HNSCC patient tumor derived organoids were generated as previously described with some modifications45. Briefly, tumors were first cut and minces into small pieces, which were then incubated in a digestion medium (including 1 mg/mL Collagenase XI, 10 μg/mL DNAase I, 10.5 μmol/L Y-27632 in human complete medium) at 37 °C for 30 min, the supernatant was collected and filtered through 70 μm filters and centrifugated at 800 rpm for 5 min. The pellet was then resuspended in Matrigel matrix (Corning) and seeded onto a 24-well plate for 15 min inside a CO2 incubator at 37 °C. Finally, each well of the 24-well plate was incubated with 1 mL of tumor organoid culturing medium, which included advanced DMEM/F12 medium containing HEPES 10 mmol/L, 1X Glutmax, A83–01 500 nmol/L, hEGF 50 ng/mL, mNoggin 100 ng/mL, hFGF10 100 ng/mL, hGastrin I 0.01 μmol/L, nicotinamide 10 mmol/L, N-acetylcysteine 1.25 mmol/L, PGE2 1 μmol/L, B27 supplement, R-spondin1 conditioned media, and Afamin/Wnt3A conditioned media. For co-culture experiment, sCAFs or rCAFs were first seeded onto a 24-well plate overnight, while organoids mixed with Matrigel matrix (Corning) were then placed on top of these cells in the presence or absence of DDP -/+ cetuximab.

Animal model

4- to 6-week-old nude mice were subcutaneously injected with 1 × 106 FaDu cells either alone or co-injected with 1 × 106 FaDu cells and 3 × 106 sCAFs or rCAFs in a 1 to 3 ratio. Animal surgery was performed following the induction of anesthesia with sodium pentobarbital (40 mg/kg) via intraperitoneal (IP) injection. Once the mean tumor volume had reached around 100 mm3, the tumor-bearing mice were randomly assigned to different groups. These groups were then intraperitoneally injected with either a placebo, 6 mg/kg DDP, IgG control (Cat no.#ab109489, Abcam), 15 mg/kg cetuximab (Hansoh Pharma), DDP + IgG control, or DDP + cetuximab, with injections administered every 6 days for up to four times in 18 days.
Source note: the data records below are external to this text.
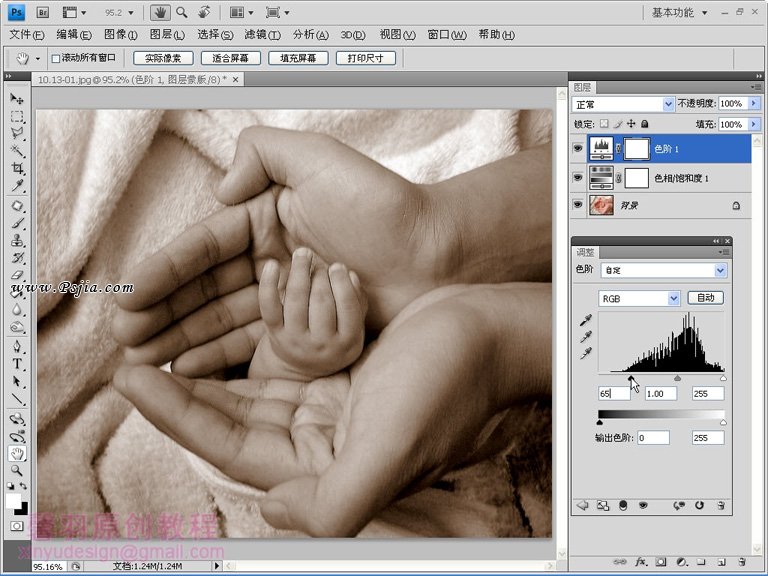Select the Zoom tool in toolbox
The image size is (768, 576).
pyautogui.click(x=17, y=470)
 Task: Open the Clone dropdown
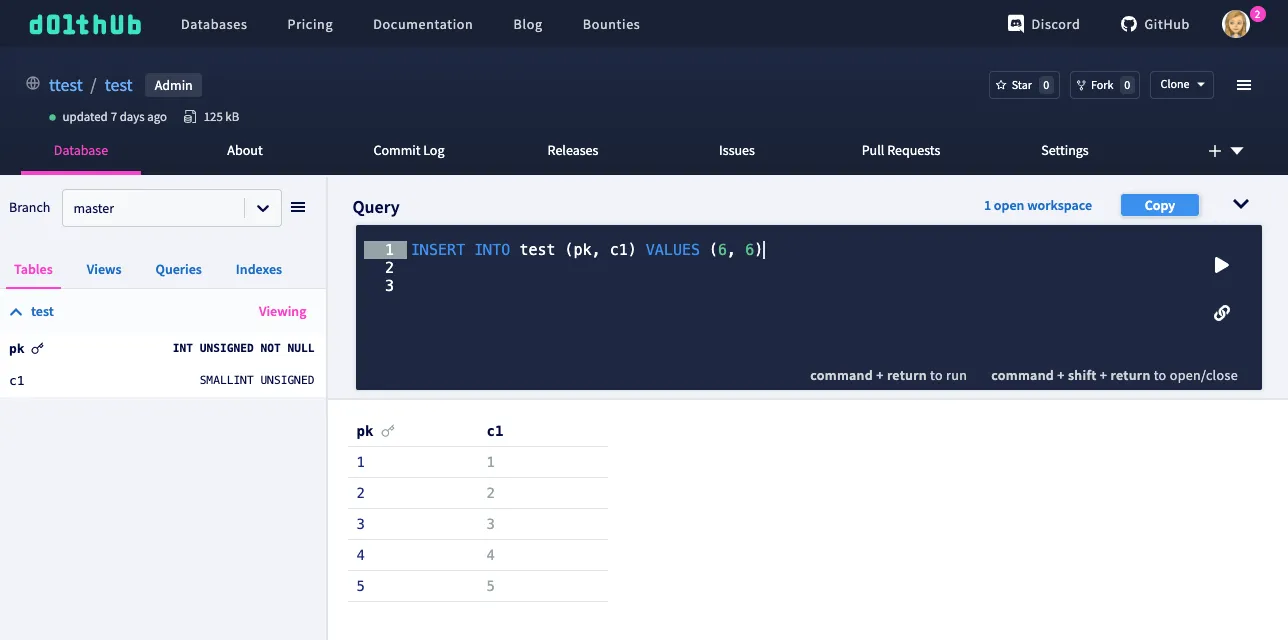(1181, 85)
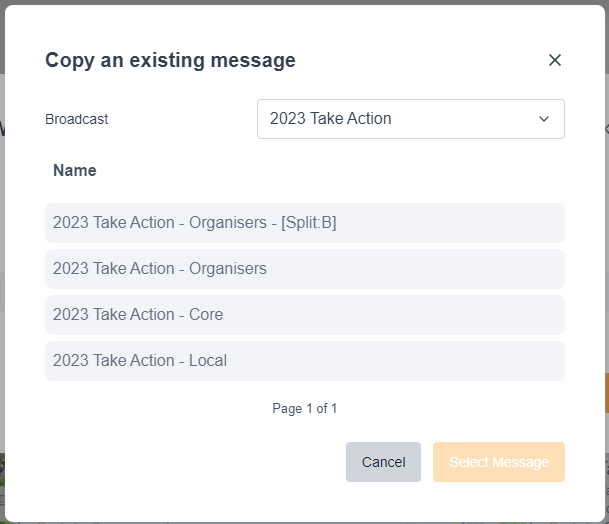Click the Select Message button
The height and width of the screenshot is (524, 609).
(x=498, y=462)
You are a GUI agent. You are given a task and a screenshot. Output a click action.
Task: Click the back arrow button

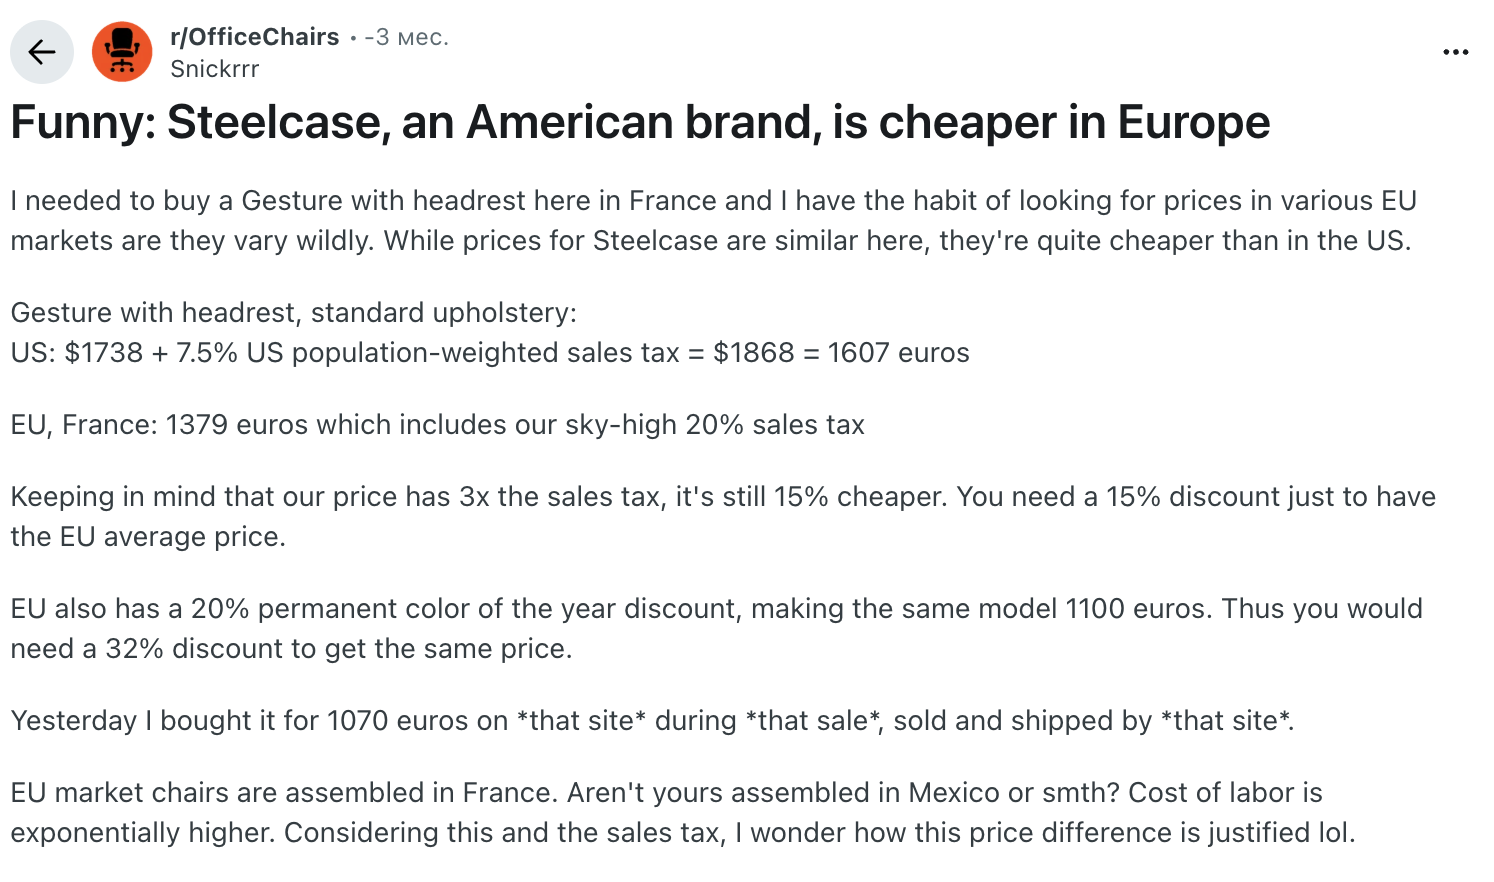coord(41,52)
Tumor size was monitored every 4–6 days using a caliper, and the tumor volume (V) was calculated using the formula: V = ½ (Length × Width2). Tumor growth was assessed by measuring tumor size with a calliper on a weekly basis. At the experimental endpoint, all nude mice were euthanized via CO2 asphyxiation. Afterward, their tumors were meticulously dissected, weighed, and then processed for immunohistochemical and immunofluorescent analyses, involving fixation, paraffin embedding, and subsequent sectioning. All animal procedures were approved by the Institutional Animal Care and Use Committee (IACUC) of Sun Yat-sen University, and they adhered to the ARRIVE guidelines.
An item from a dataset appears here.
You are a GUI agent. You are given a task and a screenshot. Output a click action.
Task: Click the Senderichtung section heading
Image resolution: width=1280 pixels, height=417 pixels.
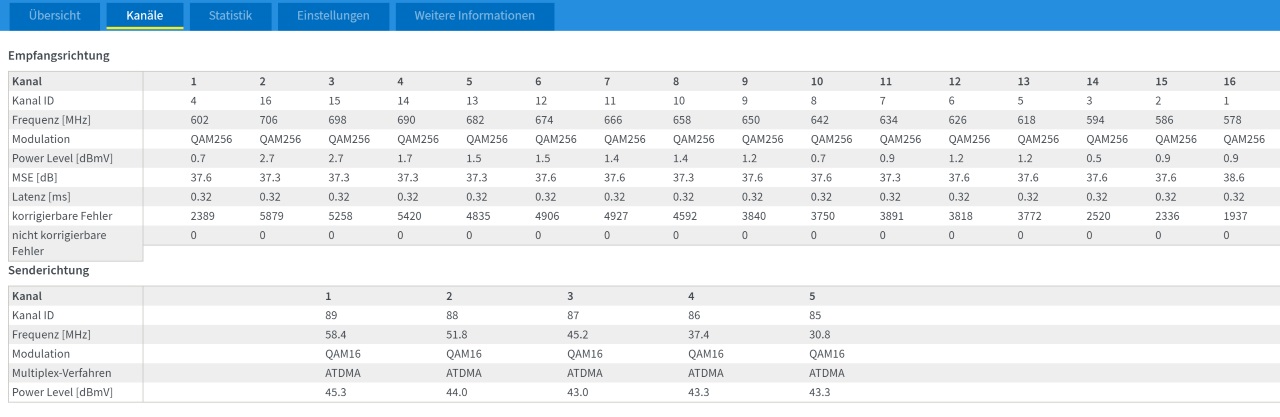[49, 271]
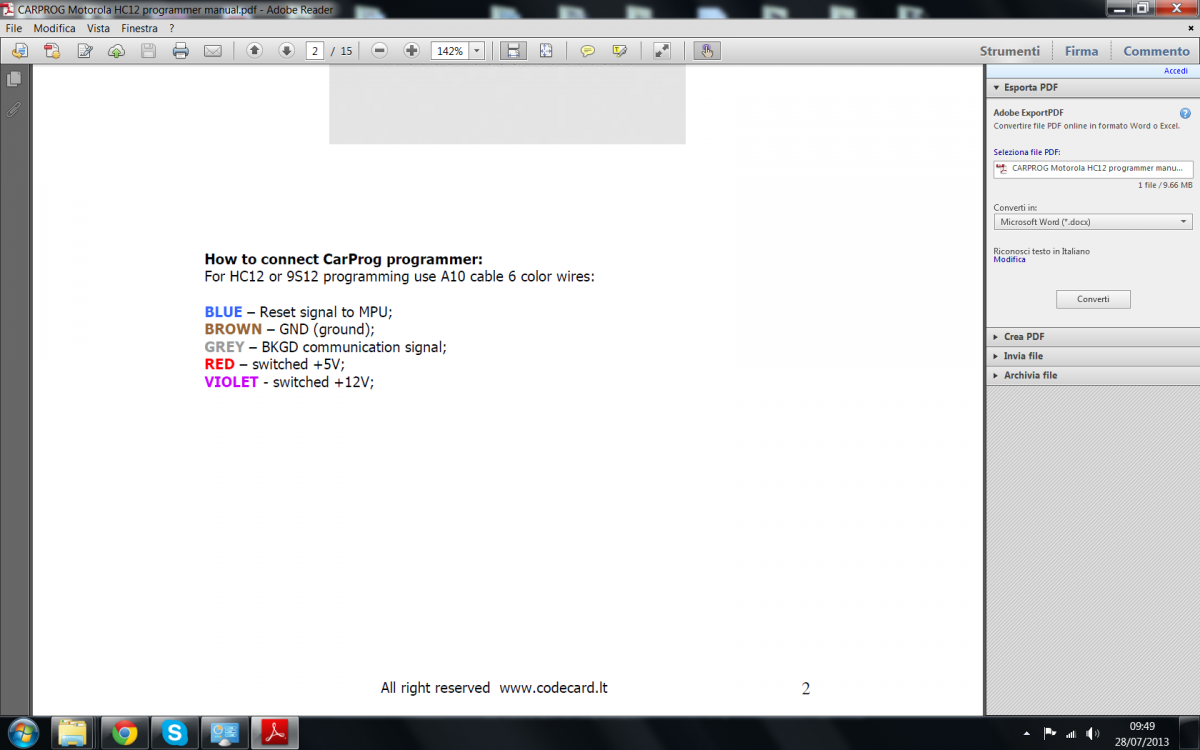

General statistical analysis

Based on the data type, unpaired student’s t test, one-way ANOVA, two-way ANOVA, log-rank test was used in this study. The n number of each experiment and the statistical test used was stated in the figure legend. All the in vitro experiments were repeated three times independently unless otherwise stated in the figure legend, and the results were normalized to the control for each experiment. The n numbers of animal experiments were given in the figure legend. The n number of patient cohort was also given in the figure legend. The statistical analysis was done by using Prism GraphPad software. The data are presented as means ± standard error, unless otherwise indicated in the figure legend. Values of P < 0.05 were considered statistically significant in this study.

Reporting summary

Further information on research design is available in the Nature Research Reporting Summary linked to this article.